_Aim of the exercise_:
Beginning with the line that holds "Given: Click the blue step 3 circle", copy each line through the end of the material below, exactly and with no pictures.

*** Opening Dataset content ***

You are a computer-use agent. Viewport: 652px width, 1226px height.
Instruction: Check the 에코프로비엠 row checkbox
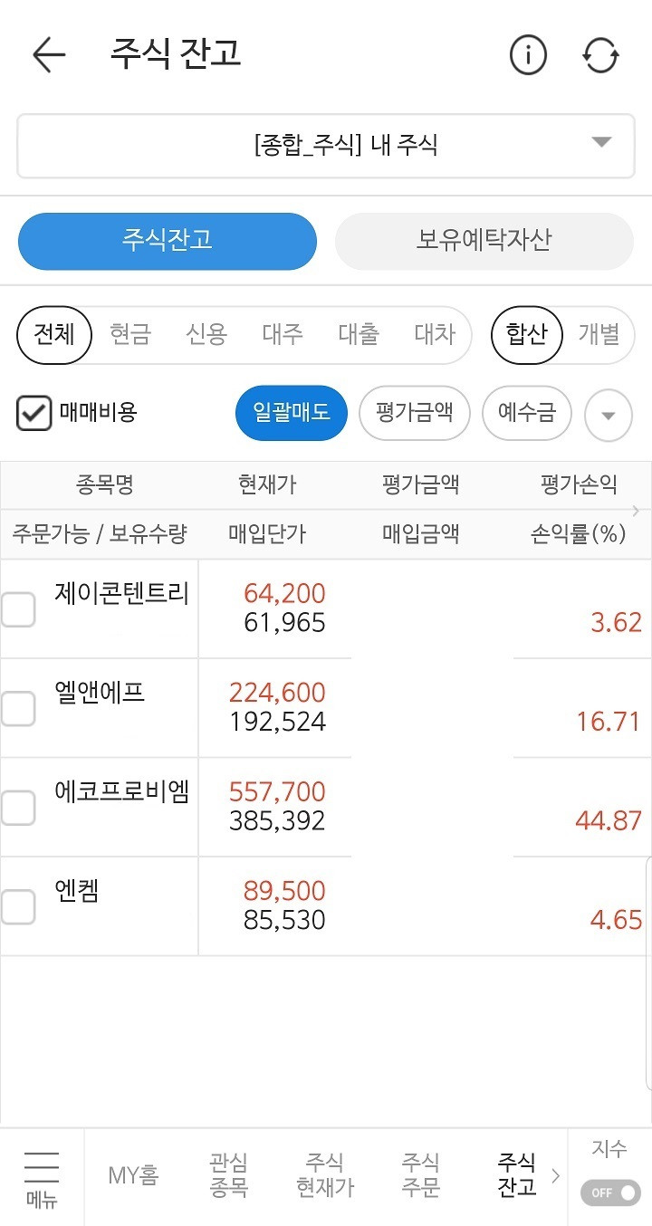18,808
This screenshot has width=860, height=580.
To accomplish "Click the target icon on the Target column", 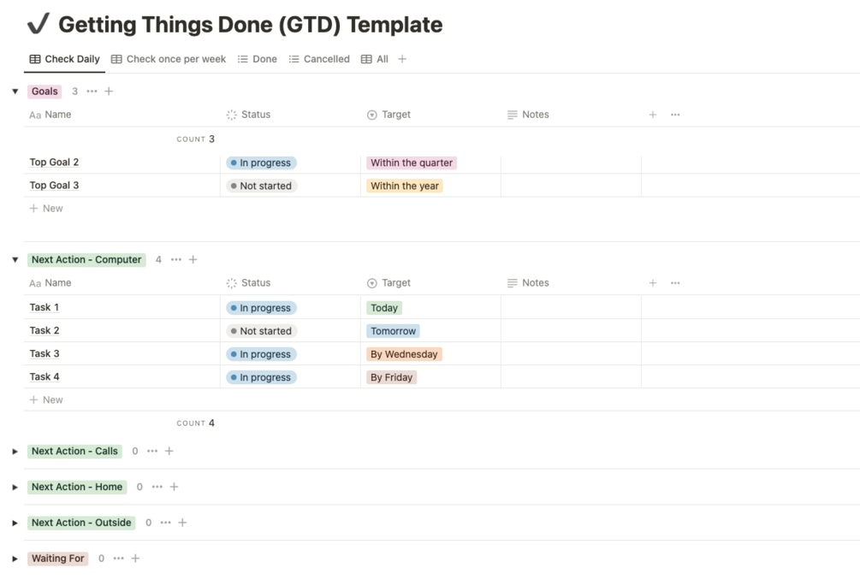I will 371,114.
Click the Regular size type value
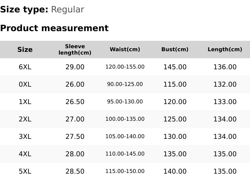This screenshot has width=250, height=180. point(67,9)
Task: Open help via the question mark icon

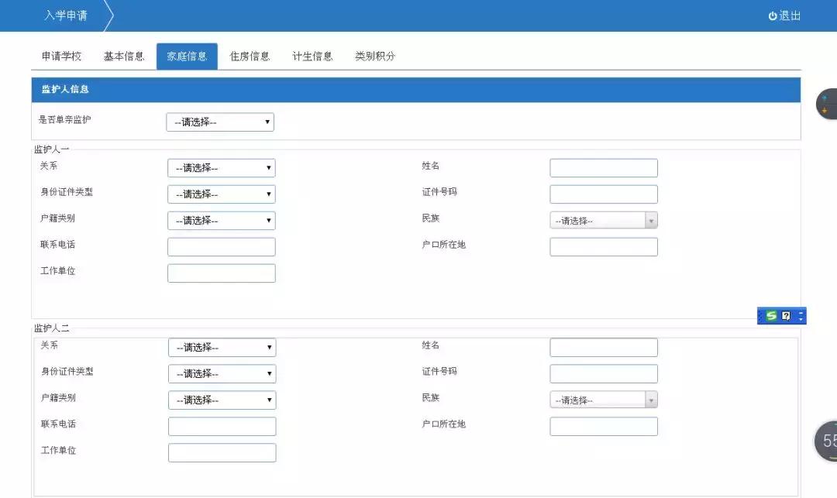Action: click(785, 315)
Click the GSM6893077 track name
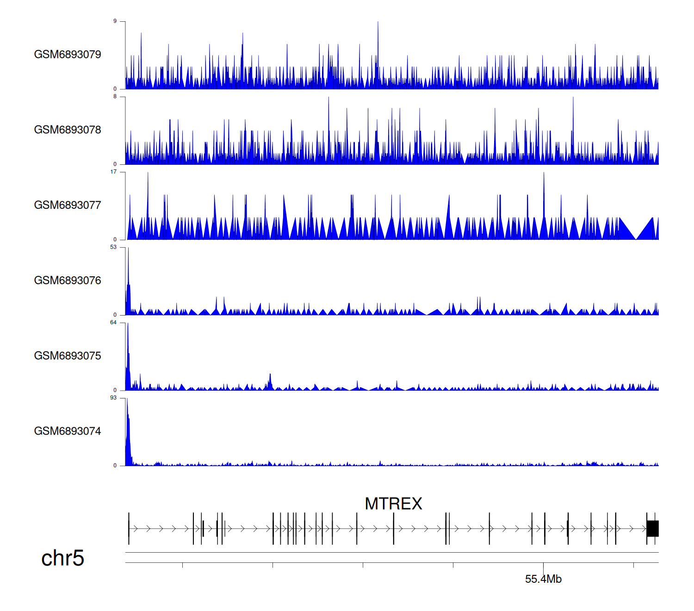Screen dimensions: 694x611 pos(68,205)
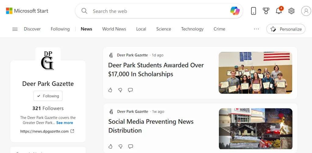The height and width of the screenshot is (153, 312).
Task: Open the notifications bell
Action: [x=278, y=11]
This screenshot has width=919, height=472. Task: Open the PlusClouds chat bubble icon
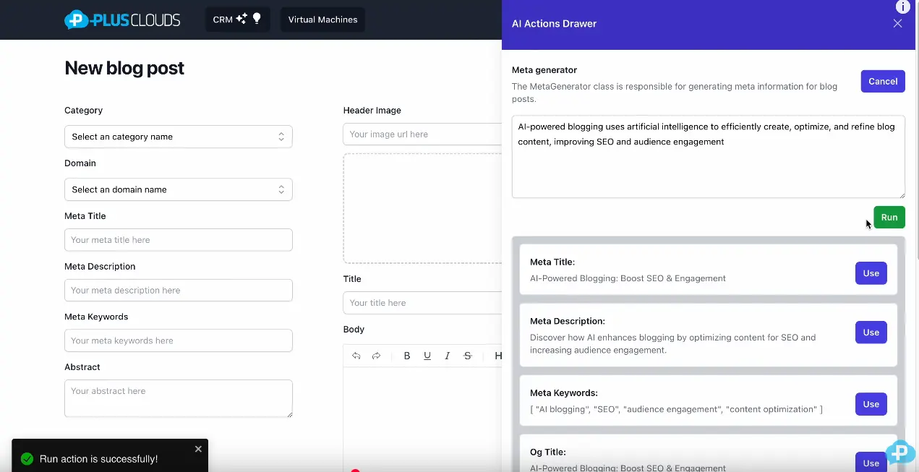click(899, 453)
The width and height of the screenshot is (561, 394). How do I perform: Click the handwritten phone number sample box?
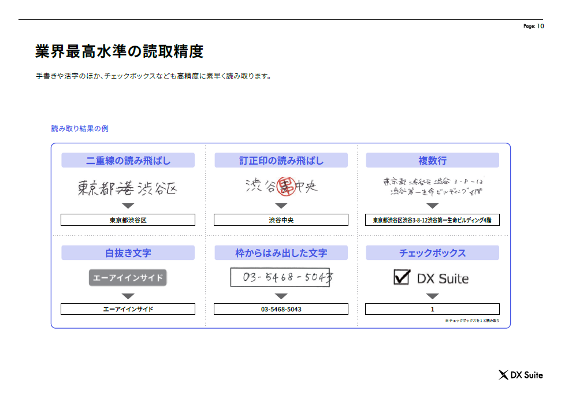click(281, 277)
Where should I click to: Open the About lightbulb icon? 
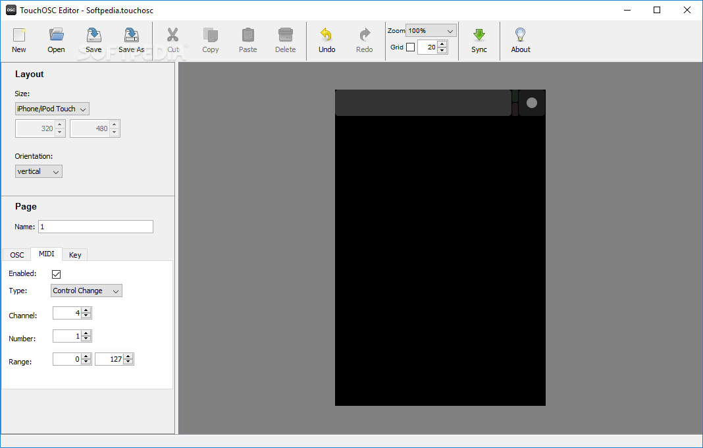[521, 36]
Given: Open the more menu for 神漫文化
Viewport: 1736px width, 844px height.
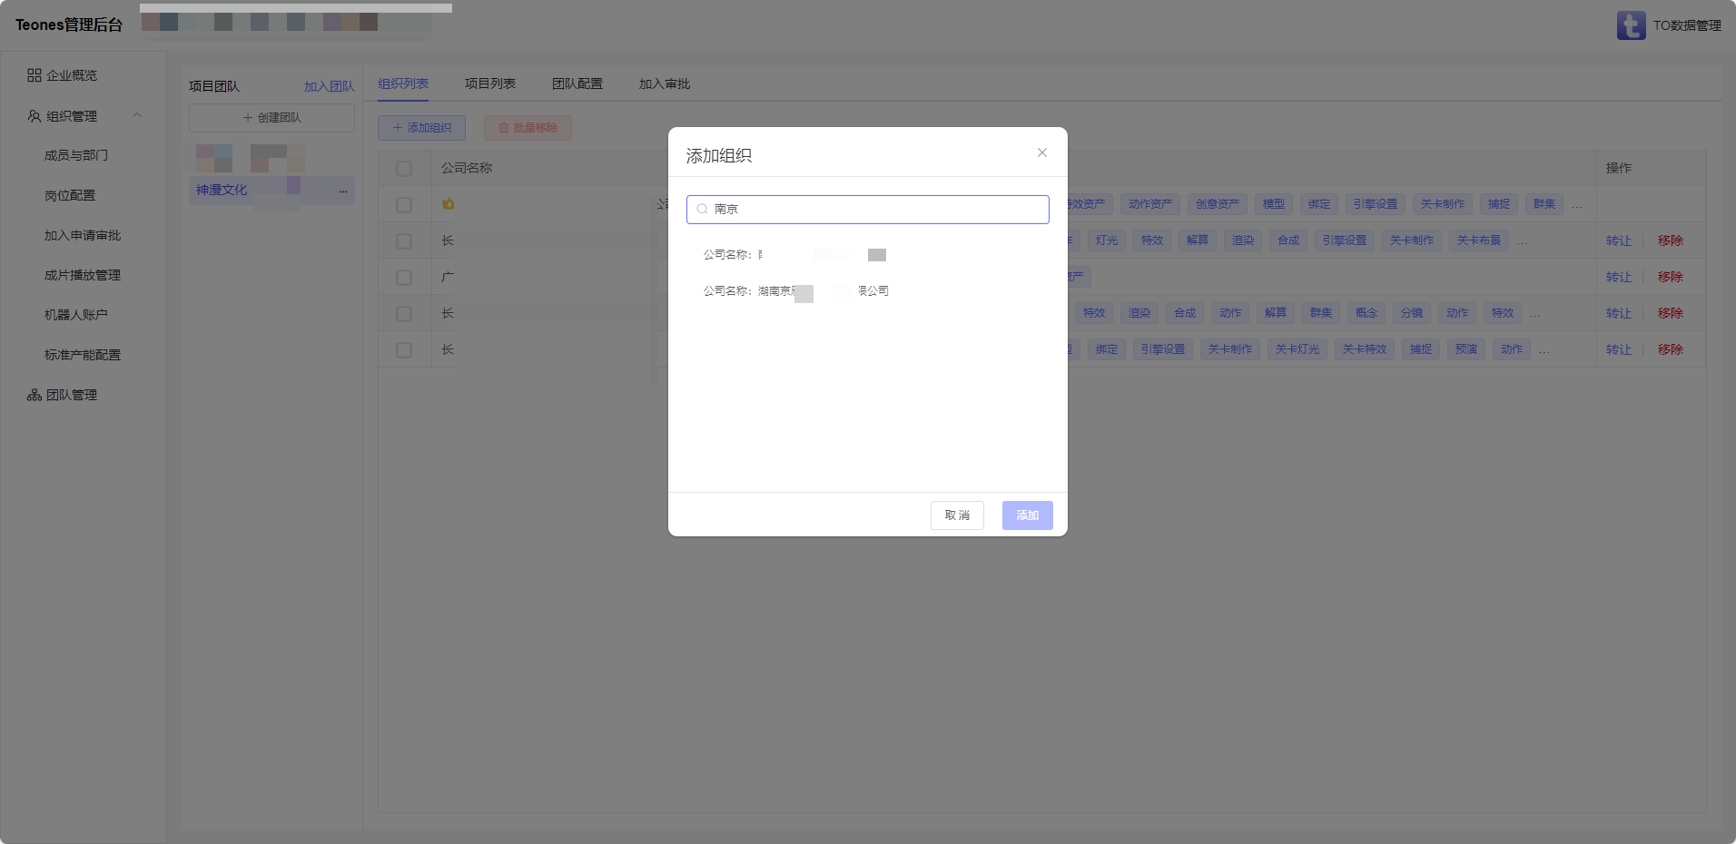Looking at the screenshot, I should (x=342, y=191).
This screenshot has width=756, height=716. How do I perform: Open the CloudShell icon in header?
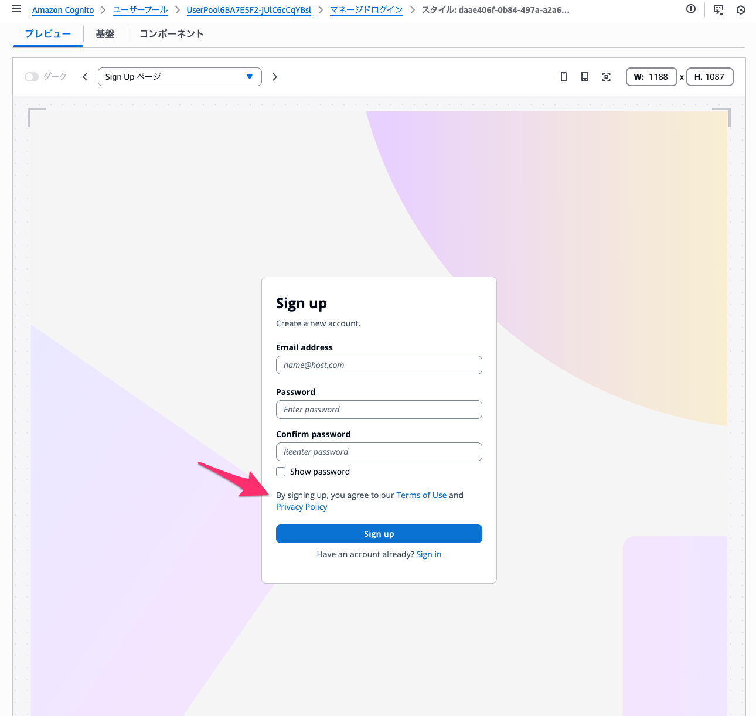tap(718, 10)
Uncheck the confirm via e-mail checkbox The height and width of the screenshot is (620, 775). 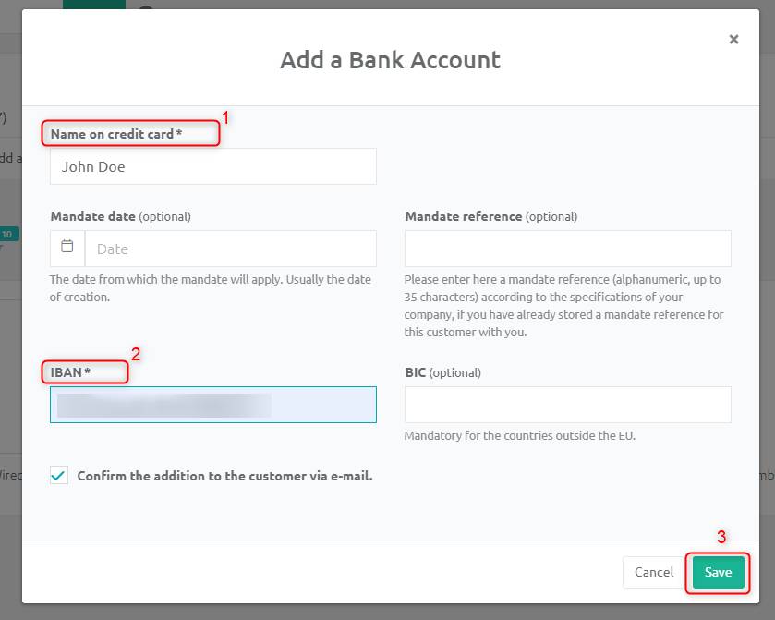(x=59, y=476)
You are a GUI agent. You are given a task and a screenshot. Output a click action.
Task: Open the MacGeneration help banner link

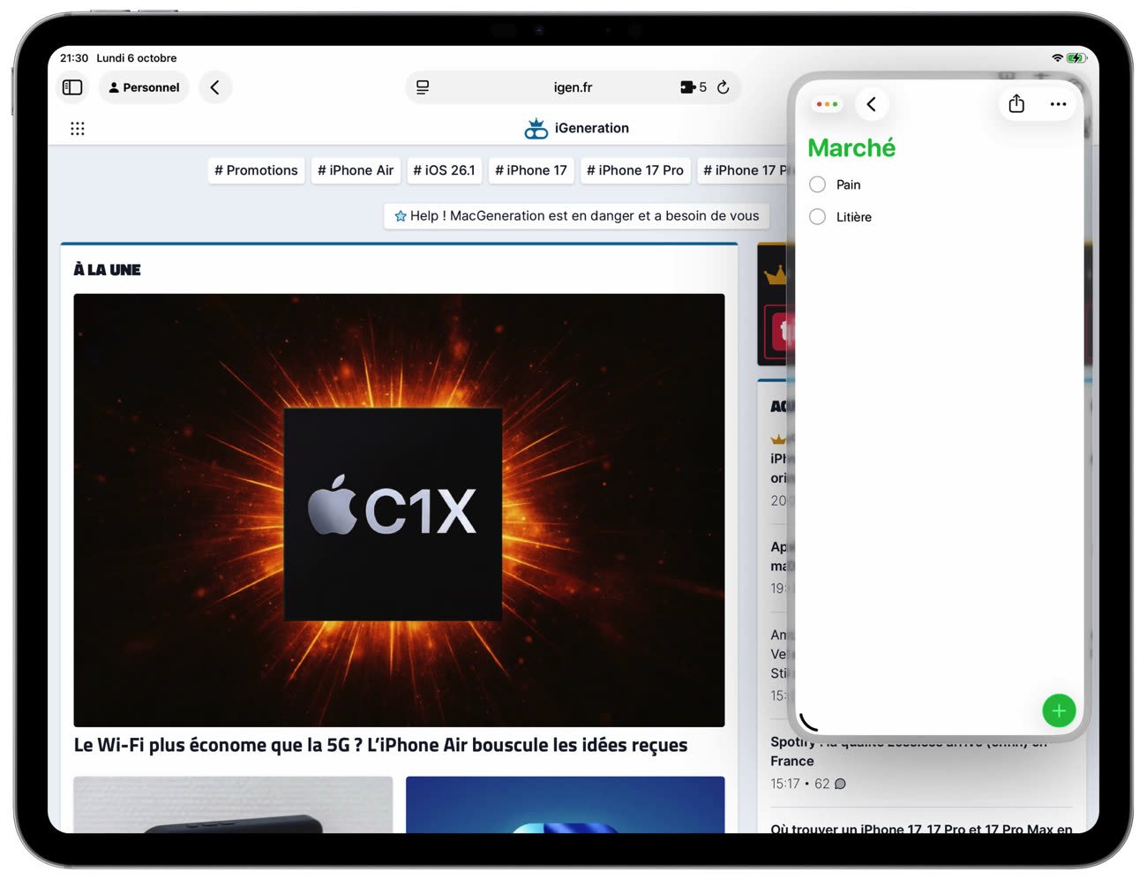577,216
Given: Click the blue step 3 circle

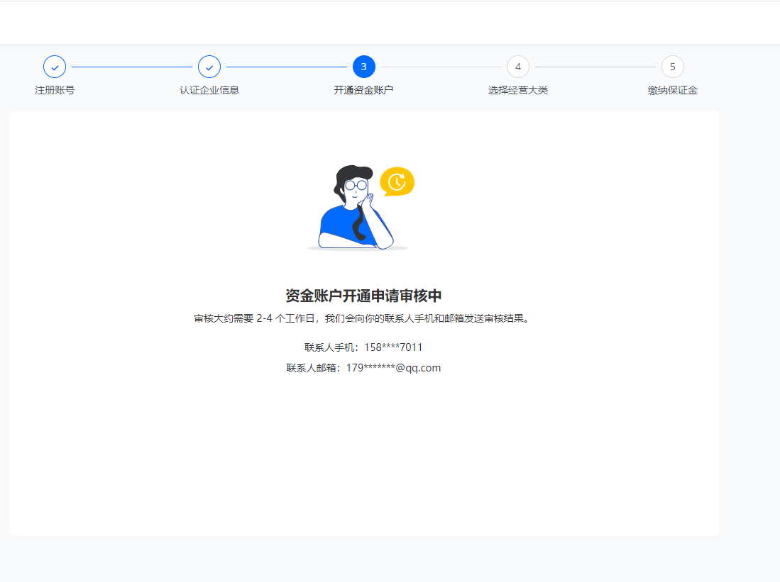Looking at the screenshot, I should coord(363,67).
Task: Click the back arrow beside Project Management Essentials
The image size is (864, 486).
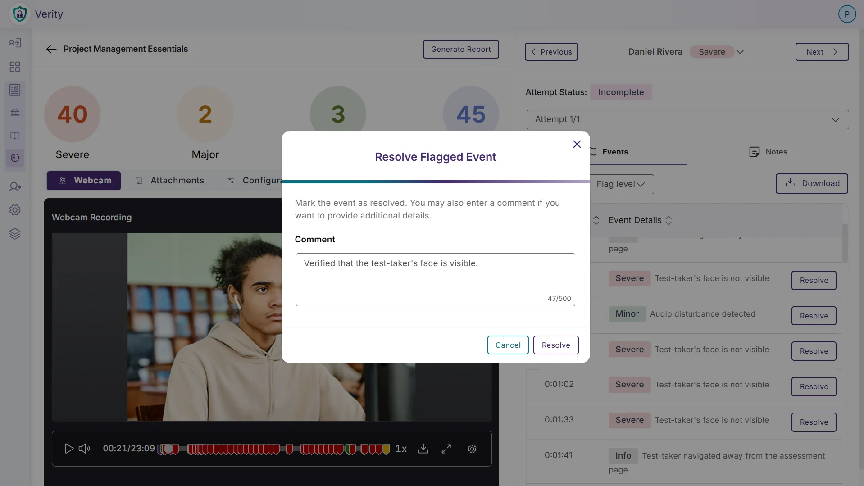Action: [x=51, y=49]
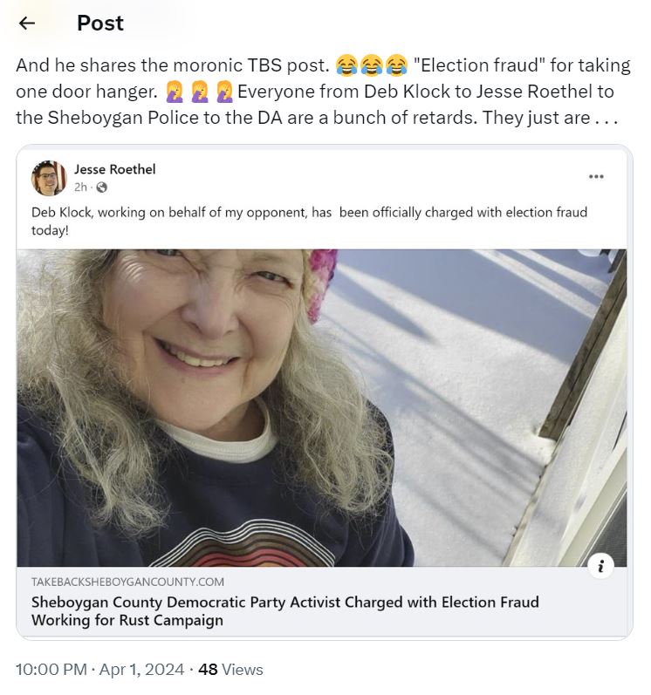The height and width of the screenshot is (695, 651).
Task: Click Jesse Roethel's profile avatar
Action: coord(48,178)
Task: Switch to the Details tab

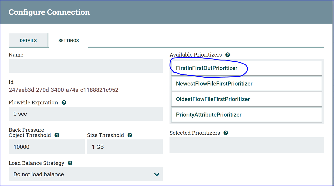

*** Closing Dataset content ***

_Solved exercise_:
Given: Click the blue step 3 circle

Looking at the screenshot, I should coord(363,67).
Task: Click the back arrow beside Project Management Essentials
The image size is (864, 486).
Action: [x=51, y=49]
The height and width of the screenshot is (695, 651).
Task: Click Jesse Roethel's profile avatar
Action: coord(48,178)
Task: Switch to the Details tab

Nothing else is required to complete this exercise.